= TASK TO COMPLETE =
Update the entries below by changing every "GUI agent" to "interface agent" and leaving everything else as it is.

**** DATA EXTRACT ****

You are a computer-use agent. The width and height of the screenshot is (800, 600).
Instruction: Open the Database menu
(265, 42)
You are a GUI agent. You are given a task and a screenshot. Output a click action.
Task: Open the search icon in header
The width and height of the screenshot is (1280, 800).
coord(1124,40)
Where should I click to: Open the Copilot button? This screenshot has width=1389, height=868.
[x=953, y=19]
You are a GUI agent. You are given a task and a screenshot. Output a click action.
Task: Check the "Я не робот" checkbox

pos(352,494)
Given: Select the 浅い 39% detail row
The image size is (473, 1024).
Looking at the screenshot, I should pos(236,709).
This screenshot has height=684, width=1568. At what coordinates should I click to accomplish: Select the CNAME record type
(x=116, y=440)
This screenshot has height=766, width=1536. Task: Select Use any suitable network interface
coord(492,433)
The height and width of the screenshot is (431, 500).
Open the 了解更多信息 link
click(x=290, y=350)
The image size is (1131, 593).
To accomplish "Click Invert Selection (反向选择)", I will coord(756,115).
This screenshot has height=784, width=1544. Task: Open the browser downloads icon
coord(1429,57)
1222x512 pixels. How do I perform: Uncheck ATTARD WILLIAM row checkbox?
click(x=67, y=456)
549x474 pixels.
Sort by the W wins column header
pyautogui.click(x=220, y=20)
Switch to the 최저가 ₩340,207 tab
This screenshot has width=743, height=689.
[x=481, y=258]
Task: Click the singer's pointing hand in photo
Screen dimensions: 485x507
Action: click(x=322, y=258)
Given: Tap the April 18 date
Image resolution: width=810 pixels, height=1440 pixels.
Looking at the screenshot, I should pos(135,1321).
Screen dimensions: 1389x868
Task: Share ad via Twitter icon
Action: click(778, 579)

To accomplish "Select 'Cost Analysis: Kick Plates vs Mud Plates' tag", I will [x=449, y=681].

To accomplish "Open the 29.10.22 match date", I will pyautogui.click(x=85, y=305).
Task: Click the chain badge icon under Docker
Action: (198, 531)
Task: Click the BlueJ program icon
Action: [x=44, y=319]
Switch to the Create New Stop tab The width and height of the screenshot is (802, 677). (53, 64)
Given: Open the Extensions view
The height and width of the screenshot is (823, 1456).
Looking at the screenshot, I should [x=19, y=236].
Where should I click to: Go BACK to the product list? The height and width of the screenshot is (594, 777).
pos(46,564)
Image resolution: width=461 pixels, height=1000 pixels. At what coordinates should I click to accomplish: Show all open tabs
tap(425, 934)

****

= RESULT OF THIS EXERCISE =
You are a computer-use agent. The width and height of the screenshot is (800, 600).
Instruction: Open the Database menu
(265, 42)
You are a interface agent. You are given a task and a screenshot. Output a click action.
Task: Open the search icon in header
The width and height of the screenshot is (1280, 800).
coord(1124,40)
Where should I click to: Open the Copilot button? This screenshot has width=1389, height=868.
[x=953, y=19]
You are a interface agent. You are given a task and a screenshot. Output a click action.
Task: Check the "Я не робот" checkbox

pos(352,494)
Given: Select the 浅い 39% detail row
The image size is (473, 1024).
Looking at the screenshot, I should pos(236,709).
This screenshot has height=684, width=1568. At what coordinates should I click to accomplish: Select the CNAME record type
(x=116, y=440)
This screenshot has height=766, width=1536. Task: Select Use any suitable network interface
coord(492,433)
The height and width of the screenshot is (431, 500).
Open the 了解更多信息 link
click(x=290, y=350)
The image size is (1131, 593).
To accomplish "Click Invert Selection (反向选择)", I will coord(756,115).
This screenshot has height=784, width=1544. Task: Open the browser downloads icon
coord(1429,57)
1222x512 pixels. How do I perform: Uncheck ATTARD WILLIAM row checkbox?
click(x=67, y=456)
549x474 pixels.
Sort by the W wins column header
pyautogui.click(x=220, y=20)
Switch to the 최저가 ₩340,207 tab
This screenshot has width=743, height=689.
[x=481, y=258]
Task: Click the singer's pointing hand in photo
Screen dimensions: 485x507
Action: click(x=322, y=258)
Given: Tap the April 18 date
Image resolution: width=810 pixels, height=1440 pixels.
Looking at the screenshot, I should pos(135,1321).
Screen dimensions: 1389x868
Task: Share ad via Twitter icon
Action: click(778, 579)

To accomplish "Select 'Cost Analysis: Kick Plates vs Mud Plates' tag", I will [x=449, y=681].

To accomplish "Open the 29.10.22 match date", I will pyautogui.click(x=85, y=305).
Task: Click the chain badge icon under Docker
Action: (198, 531)
Task: Click the BlueJ program icon
Action: [x=44, y=319]
Switch to the Create New Stop tab The width and height of the screenshot is (802, 677). (53, 64)
Given: Open the Extensions view
The height and width of the screenshot is (823, 1456).
Looking at the screenshot, I should [x=19, y=236].
Where should I click to: Go BACK to the product list? The height and width of the screenshot is (594, 777).
pos(46,564)
Image resolution: width=461 pixels, height=1000 pixels. At what coordinates should I click to accomplish: Show all open tabs
tap(425, 934)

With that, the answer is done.